Les prêts en francs suisses pourraient coûter cher aux banques polonaises

le 12/08/2015 L'AGEFI Quotidien / Edition de 7H

La facture liée à la conversion forcée en zlotys prévue par un nouvel amendement pourrait atteindre 5,2 milliards d’euros selon le régulateur.

Le coût pour les banques polonaises de l’amendement surprise déposée la semaine dernière par les parlementaires se précise.
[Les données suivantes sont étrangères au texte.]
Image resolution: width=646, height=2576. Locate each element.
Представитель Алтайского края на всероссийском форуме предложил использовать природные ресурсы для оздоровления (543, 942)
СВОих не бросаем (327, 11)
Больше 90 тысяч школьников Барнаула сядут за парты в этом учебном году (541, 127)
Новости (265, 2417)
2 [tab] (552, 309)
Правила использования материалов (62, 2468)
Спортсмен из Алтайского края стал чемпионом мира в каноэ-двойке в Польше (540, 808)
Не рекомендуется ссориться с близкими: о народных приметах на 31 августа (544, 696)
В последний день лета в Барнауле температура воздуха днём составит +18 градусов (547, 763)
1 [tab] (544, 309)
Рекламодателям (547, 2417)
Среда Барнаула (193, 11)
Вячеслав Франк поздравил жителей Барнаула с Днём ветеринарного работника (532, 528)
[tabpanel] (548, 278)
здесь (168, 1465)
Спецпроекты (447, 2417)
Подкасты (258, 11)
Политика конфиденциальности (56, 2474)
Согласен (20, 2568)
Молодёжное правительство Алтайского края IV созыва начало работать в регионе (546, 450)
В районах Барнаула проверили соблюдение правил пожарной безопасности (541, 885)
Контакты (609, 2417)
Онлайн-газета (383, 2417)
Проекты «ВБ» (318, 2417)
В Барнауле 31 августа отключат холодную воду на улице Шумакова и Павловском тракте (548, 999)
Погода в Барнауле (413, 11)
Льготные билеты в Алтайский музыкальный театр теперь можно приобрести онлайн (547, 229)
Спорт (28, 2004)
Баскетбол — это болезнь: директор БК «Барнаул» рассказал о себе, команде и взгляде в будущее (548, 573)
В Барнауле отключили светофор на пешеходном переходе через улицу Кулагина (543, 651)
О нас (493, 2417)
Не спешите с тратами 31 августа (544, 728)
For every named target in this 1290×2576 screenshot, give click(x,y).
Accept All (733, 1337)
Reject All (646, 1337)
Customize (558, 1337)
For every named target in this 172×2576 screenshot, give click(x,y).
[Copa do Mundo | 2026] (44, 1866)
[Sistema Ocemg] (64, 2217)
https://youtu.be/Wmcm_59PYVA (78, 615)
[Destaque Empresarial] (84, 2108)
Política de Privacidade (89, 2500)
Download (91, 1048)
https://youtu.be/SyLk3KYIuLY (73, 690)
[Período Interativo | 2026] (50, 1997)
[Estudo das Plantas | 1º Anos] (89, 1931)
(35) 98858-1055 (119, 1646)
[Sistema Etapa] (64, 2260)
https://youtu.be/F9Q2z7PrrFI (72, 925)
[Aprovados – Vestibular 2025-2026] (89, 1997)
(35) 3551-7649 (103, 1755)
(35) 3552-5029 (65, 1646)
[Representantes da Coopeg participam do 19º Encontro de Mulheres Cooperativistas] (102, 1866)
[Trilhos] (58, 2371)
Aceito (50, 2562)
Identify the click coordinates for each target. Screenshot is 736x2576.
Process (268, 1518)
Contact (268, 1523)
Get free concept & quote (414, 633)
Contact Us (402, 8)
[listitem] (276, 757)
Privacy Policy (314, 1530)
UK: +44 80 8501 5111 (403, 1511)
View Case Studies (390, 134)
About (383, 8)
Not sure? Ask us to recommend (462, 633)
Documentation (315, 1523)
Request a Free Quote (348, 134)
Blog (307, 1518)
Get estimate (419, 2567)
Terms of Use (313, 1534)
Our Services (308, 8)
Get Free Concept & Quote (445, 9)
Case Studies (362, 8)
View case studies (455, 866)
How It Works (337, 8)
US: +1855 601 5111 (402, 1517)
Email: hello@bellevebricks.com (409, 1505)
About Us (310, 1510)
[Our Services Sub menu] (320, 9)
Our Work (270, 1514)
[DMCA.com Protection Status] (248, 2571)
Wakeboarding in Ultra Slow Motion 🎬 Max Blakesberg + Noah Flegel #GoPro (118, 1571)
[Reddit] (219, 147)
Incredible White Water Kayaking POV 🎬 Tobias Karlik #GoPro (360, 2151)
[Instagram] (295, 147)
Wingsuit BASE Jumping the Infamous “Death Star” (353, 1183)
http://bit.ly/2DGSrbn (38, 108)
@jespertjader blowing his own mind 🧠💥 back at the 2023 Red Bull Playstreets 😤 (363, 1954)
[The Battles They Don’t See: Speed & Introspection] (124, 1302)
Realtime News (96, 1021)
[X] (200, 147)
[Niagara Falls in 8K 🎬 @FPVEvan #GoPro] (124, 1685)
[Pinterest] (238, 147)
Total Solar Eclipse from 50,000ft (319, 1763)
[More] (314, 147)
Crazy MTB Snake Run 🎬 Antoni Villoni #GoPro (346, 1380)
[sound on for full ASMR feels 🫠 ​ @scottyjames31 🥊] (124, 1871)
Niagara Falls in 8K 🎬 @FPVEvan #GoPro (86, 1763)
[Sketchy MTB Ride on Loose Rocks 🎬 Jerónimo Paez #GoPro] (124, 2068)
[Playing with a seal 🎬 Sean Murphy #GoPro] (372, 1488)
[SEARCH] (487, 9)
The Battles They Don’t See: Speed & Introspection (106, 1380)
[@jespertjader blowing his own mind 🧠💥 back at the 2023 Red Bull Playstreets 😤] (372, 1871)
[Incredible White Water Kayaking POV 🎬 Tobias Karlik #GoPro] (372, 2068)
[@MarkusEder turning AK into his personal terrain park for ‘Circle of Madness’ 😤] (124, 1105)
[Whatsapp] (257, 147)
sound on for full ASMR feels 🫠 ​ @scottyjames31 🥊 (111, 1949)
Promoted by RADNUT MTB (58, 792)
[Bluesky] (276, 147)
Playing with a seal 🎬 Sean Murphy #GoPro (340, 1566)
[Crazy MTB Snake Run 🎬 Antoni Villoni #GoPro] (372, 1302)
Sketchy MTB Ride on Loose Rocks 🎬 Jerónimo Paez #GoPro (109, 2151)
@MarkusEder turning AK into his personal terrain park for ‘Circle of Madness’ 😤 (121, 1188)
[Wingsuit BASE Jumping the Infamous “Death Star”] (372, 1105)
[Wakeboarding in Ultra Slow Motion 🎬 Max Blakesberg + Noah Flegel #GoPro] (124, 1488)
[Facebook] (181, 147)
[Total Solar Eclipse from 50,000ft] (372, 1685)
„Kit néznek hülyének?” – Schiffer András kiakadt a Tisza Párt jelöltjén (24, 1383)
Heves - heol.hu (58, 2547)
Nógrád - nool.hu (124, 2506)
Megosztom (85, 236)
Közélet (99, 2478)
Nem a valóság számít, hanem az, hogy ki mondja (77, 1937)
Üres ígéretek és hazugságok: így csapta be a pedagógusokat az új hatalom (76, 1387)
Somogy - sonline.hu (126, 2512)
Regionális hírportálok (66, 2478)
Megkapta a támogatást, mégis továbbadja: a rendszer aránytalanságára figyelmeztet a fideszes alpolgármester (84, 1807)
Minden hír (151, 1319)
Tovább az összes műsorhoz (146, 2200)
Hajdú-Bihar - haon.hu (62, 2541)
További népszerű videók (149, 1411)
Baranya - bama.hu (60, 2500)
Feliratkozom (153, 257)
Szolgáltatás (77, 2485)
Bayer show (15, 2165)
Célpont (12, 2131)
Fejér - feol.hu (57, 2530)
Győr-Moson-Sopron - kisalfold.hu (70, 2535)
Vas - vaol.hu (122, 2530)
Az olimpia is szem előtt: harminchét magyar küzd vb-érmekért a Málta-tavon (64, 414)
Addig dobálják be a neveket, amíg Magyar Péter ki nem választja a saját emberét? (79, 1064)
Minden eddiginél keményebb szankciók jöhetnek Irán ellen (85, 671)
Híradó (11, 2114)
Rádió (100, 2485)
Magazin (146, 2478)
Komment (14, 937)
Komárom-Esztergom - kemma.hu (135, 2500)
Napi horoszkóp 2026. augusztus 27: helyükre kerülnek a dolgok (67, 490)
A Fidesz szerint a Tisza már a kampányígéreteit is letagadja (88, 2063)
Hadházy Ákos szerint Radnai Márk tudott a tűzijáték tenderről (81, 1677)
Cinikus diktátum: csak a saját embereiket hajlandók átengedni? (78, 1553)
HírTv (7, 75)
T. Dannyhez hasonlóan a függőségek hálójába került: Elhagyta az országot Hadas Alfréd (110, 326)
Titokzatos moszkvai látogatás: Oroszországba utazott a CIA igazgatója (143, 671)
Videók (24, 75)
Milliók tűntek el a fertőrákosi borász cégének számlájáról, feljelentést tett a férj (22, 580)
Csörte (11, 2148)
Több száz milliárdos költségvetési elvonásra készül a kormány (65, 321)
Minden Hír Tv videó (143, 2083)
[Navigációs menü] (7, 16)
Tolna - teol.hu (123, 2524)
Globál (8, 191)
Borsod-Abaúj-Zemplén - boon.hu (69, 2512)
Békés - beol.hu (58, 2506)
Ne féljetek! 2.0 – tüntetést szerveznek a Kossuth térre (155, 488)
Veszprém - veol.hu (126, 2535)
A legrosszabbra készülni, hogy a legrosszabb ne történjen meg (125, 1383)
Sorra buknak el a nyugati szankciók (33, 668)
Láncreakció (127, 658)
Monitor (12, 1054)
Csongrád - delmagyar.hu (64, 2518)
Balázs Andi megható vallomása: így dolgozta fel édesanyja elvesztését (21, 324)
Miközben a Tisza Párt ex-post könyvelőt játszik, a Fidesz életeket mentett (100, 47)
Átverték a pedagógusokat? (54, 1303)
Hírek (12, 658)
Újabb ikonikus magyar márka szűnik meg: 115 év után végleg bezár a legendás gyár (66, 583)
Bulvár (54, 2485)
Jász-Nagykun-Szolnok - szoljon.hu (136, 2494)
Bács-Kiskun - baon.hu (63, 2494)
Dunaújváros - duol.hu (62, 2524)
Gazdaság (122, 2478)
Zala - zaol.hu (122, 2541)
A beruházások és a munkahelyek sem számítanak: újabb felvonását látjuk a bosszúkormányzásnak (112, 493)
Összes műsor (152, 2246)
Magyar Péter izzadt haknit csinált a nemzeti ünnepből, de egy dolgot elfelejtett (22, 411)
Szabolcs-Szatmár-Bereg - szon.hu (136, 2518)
Destinée à venir au secours de milliers de ménages emprunteurs en francs suisse, étranglés par la hausse de la monnaie helvétique, la nouvelle mouture du projet de loi pourrait en effet conduire à une ardoise de quelques 22 milliards de zlotys (5,2 milliards d’euros), selon le régulateur du secteur KNF.

Alors qu’un premier texte prévoyait de faire supporter aux banques 50% du coût de la conversion des prêts problématiques, dont l’encours totalise 146 milliards de zlotys, soit environ 8% du PIB polonais, les parlementaires ont proposé mercredi dernier de porter la proportion à 90%. Or, environ un tiers de l’encours serait éligible au mécanisme de conversion d’après KNF, qui fonde ses calculs sur les dix principaux établissements. Bien que les banques polonaises évoluent dans un environnement dynamique, puisque les analystes d’Erste Group anticipaient en début d’année une croissance des encours de prêts polonais de 7,8% en 2015, une telle mesure pourrait les mettre à mal.

Selon KNF, le coût de la conversion dépasserait le profit de 16 milliards de zlotys cumulé en 2014 par les dix plus grands acteurs, et représenterait le triple du bénéfice dans six cas. Le mécanisme effacerait en outre environ 20% de leur capital.

Selon les analystes de Trigon, Getin Bank et Bank Millennium, la filiale de Banco Comercial Portugues, seraient parmi les acteurs les plus touchés. Getin Bank a notamment précisé qu’environ un tiers de son portefeuille de prêts de 3,6 milliards de francs suisses (3,3 milliards d’euros) serait éligible. Bank Millennium était pour sa part exposée à hauteur de 4,6 milliards d’euros à des prêts en devises étrangères à la fin du premier semestre, sans préciser la part du franc suisse.

Parmi les autres acteurs du secteur susceptible de pâtir du texte figurent également PKO, le premier prêteur du pays, ainsi que mBank, la filiale de Commerzbank, et l’autrichienne Raiffeisen. Cette dernière, qui totalisait 3,2 milliards d’euros de prêts en monnaie helvétique à fin mars, a indiqué qu’elle allait différer la vente de sa filiale polonaise, prévue dans le cadre de ses cessions d’actifs.

Le vote du Sénat, contrôlé par le parti gouvernemental Plateforme civique opposé à l’amendement, est prévu le 2 septembre.